■ **Selected extract**
His experience as a grease monkey and truck driver comes in handy at the station. He is often helping Assistant Fire Chief Austin Smith fine tune the vehicles. That is, if they aren’t joking and teasing like siblings despite a nearly 45 year difference in age. 

He is cut from a different cloth, forged in fire and full of true grit. Smith said he joined the volunteer fire department after moving back home from Lawrence County in 1989. One night is all it took to push him in the direction of joining a volunteer fire department. 

“I used to drive a log truck. I was driving one night when I saw a wreck on Highway 27 north of 84 and just south of Georgetown. I was behind a string of trucks, loaded with pine pulpwood,” Smith said. “There was a little old chevrolet truck and he passed the whole line in a curve, in the other lane, a whole string of trucks headed north. The lead truck on it was a double cab, long-wheelbase oilfield Ford. They hit head on. When I got there, I hit my brakes and actually got to them before I got stopped.” 

Smith said he jumped out of his truck with a two gallon water jug and headed for the pickup truck. The gasoline tank had exploded and there was no saving the driver of the pickup truck. 

The oilfield Ford had crossed the ditch and slid sideways. It was a terrible drought at the time. Smith said all of the slews off of Highway 27 were being logged with dust nearly two feet thick. He said the collision forced the steering column back and had pinned the boy driving inside the cab and the tires were so hot it caught the grass on fire. 

“He was yelling help me, help me, help me,” Smith said. “I got there with my water can and used everything trying to get it out. The man on the passenger side walked away with no injuries. I did everything I could for him until a Highway Patrol Officer pulled me away from the fire. I remember I was sitting there praying for the boy until they cleared the scene. I remember I talked to my boss on the Radio and told him I wasn’t going to Natchez tonight. I was going home. I saw two people burn up and it ain’t worth it.” 

Smith said a week or two later Howard and Scott Williams asked him to join the volunteer fire department. He agreed and has been with New Sight ever since then. 

A faithful servant

The way to fight fire is fairly unchanged. You remove fuel, heat or oxygen to put out fires but the technology used in fire protection has changed in Smith’s career. Trucks have come and gone as well. 

Hart explained when he started there was no paging system. People would have to call the fire department and hopefully someone would answer the phone and then call other households. The Lincoln County Fire Association was started and created the Lincoln County Answer Service. The answer service would take the call and page out to a handful of pages in the county.

■ **Prompt**
Please go on with the article about the volunteer firefighter, starting right after its last sentence. The lines after this are separate material.

■ **Source excerpt**
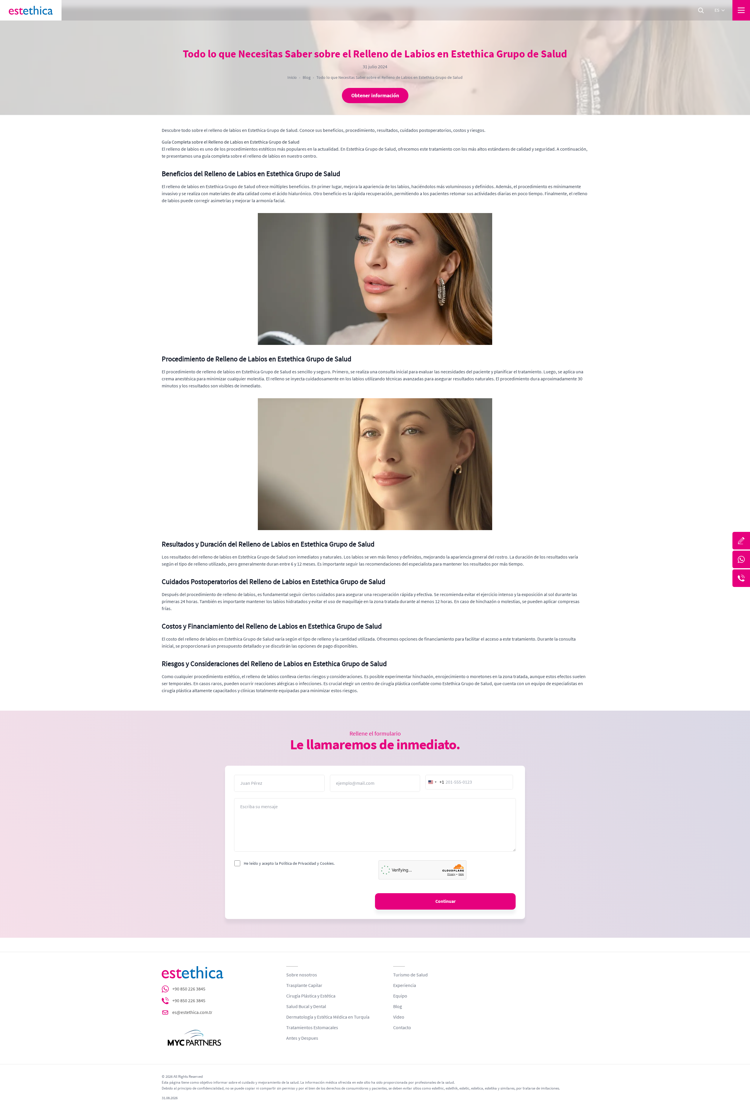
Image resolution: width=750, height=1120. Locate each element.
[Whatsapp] (741, 559)
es (717, 10)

■ **Task result**
It has changed tremendously to today’s day in time where volunteers have radios, pagers and Active Alerts on their phones. 

“We went from the stone ages to what we have now,” Hart said.  

Don Smith, no relation to Johnny Smith, has served for about 31 years at new Sight. He is one of the constants at the department. Both Smiths are a wealth of wisdom and help guide younger men. Johnny said he believes he has made a lot of good friends in the volunteer fire service. He is serving right where he is needed. 

“I’ve seen a lot of folks come and go. I’ve seen fires and accidents I wish I hadn’t seen too,” Smith said. “I think the Lord put me there to pray for that boy that night. In my mind, it is my way of witnessing to people and serving my fellow man. I volunteer to serve, this is a way of living out my faith. I’ll be here until I can’t be here.” 

Mr. Johnny Stories

Smith loves to tell a good story and his peers have a few good stories about him. 

Lincoln County Emergency Management Agency Director Chris Reid said he saw Smith out on I-55 fighting a grass fire in the median this past summer. Flames were topping the tree and Smith was there by himself fighting it. He likely drove the truck to the scene, pulled the hose and pumped the water. 

“He is out there just fighting it with everything he has. I made Keith Dickerson drop me off to help him,” Reid said. “He is one of the oldest ones and he doesn’t back down. He gives it everything he has.” 

A house fire on Macedonia Road on September 20 required help from departments across the county. Smith was one of the first on scene as he worked to pump water. 

Hart said he still has the CAD report from the Macedonia Fire. It is a bookmark for a story which stands out in Hart’s amazement. 

“We got there and he is one of the older guys you know. He was on the ax and cutting into a door and wall like he was still 25 years old,” Hart said. “He still has that want to, with dedication and no quit in him. He is still doing the same thing. He has had many sleepless nights I’m sure but he has always given 110 percent dedication.”